*TO DO:*
Transcribe the following entries letter for letter, without the pictures.

BEGIN ENTRIES PROVIDED

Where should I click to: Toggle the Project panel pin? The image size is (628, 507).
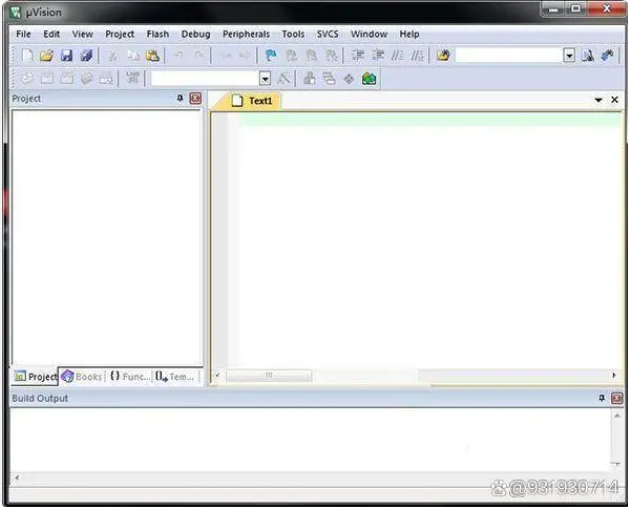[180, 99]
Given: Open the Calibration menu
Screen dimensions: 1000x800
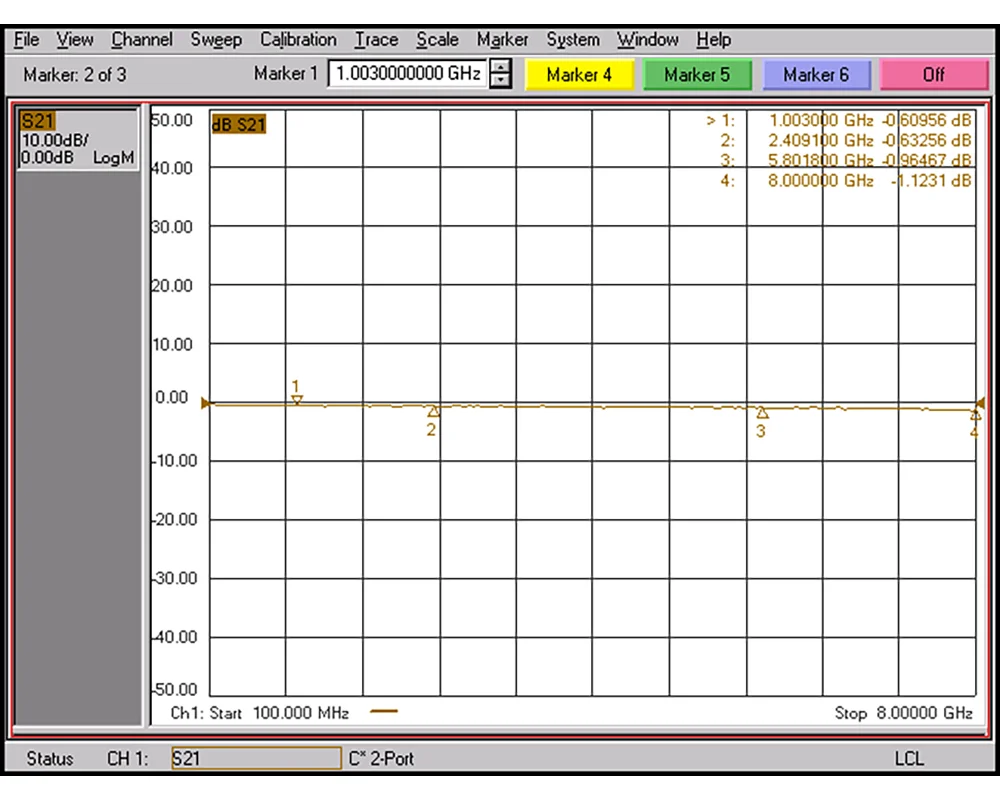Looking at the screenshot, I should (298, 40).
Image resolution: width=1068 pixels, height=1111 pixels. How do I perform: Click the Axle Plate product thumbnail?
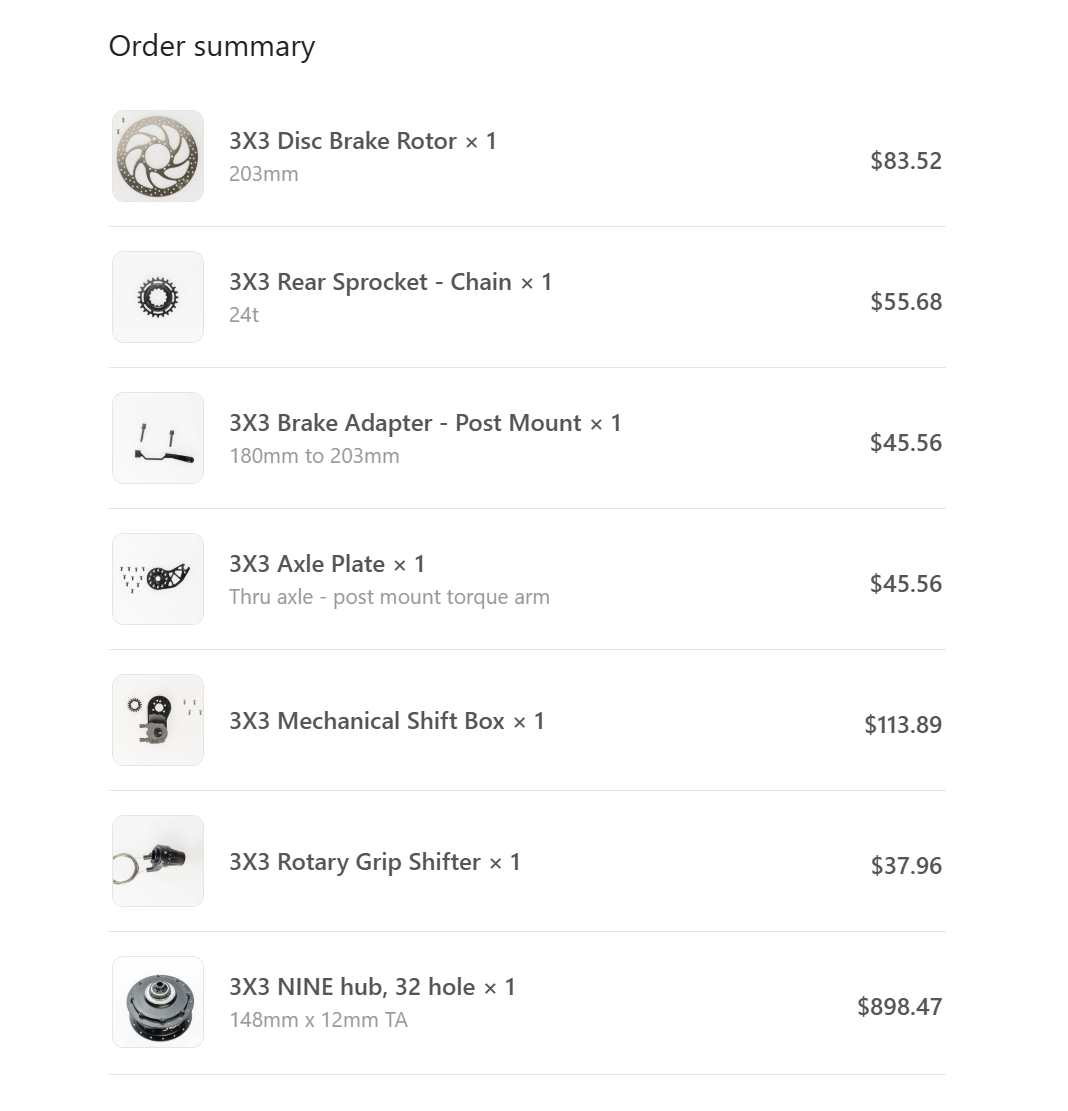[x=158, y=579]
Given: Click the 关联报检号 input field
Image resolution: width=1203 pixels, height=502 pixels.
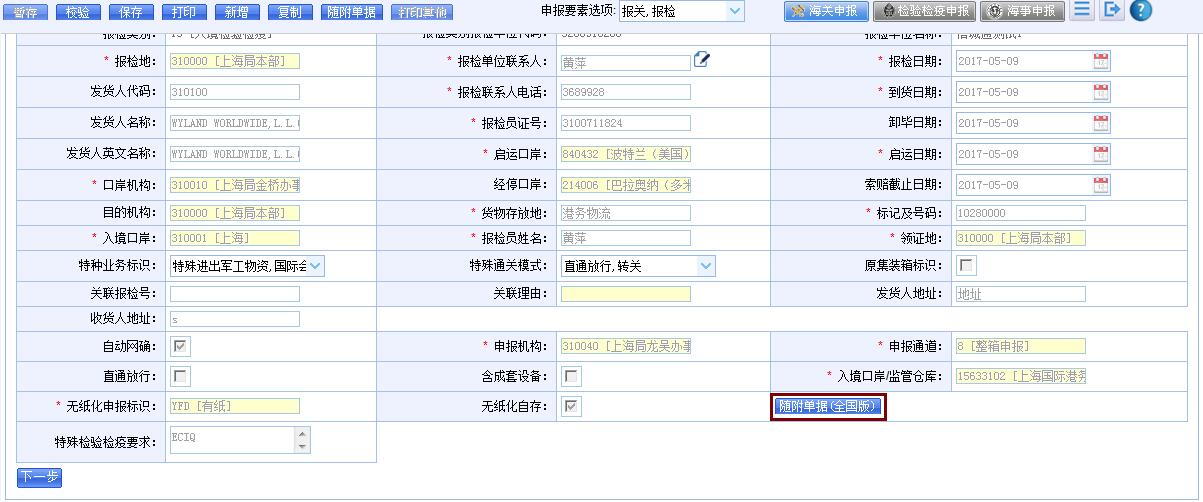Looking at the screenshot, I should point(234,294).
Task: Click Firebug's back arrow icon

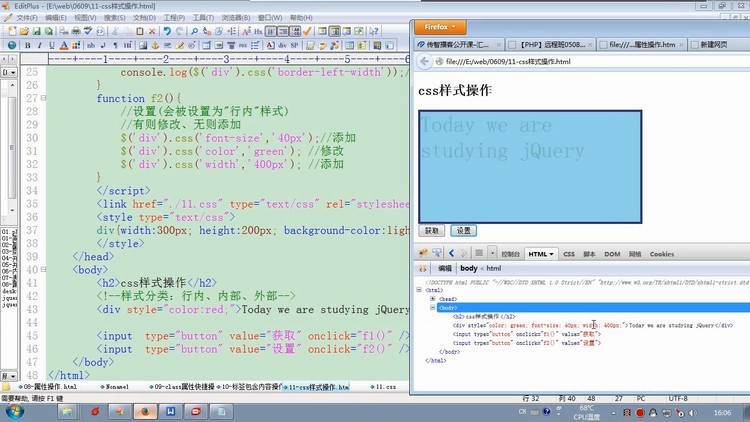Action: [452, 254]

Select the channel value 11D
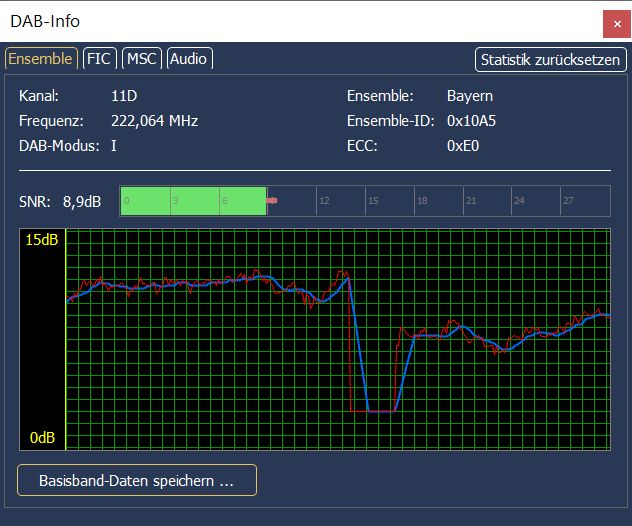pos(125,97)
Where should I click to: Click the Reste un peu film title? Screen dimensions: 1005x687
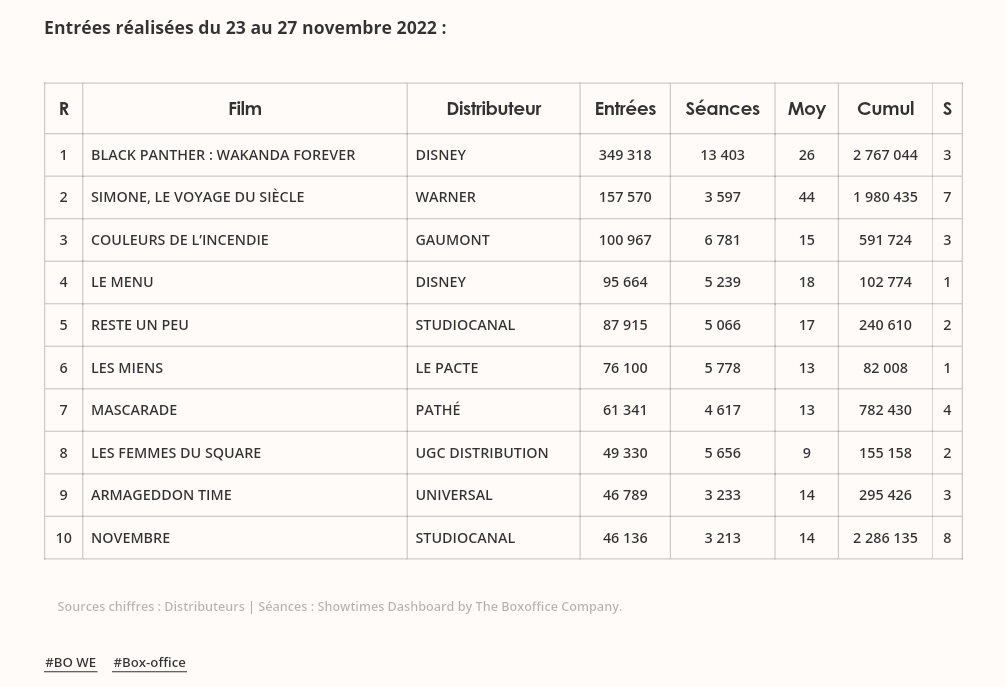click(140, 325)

END ENTRIES PROVIDED

*COMPLETED TASK:*
Where should I click to: Toggle the Project panel pin? The image size is (628, 507).
[180, 99]
Given: Open the Calibration menu
Screen dimensions: 1000x800
Looking at the screenshot, I should (298, 40).
Image resolution: width=1068 pixels, height=1111 pixels. How do I perform: Click the Axle Plate product thumbnail?
[x=158, y=579]
Given: Click the 关联报检号 input field
Image resolution: width=1203 pixels, height=502 pixels.
Looking at the screenshot, I should point(234,294).
Task: Click Firebug's back arrow icon

Action: [452, 254]

Select the channel value 11D
pos(125,97)
Where should I click to: Click the Reste un peu film title? Screen dimensions: 1005x687
click(140, 325)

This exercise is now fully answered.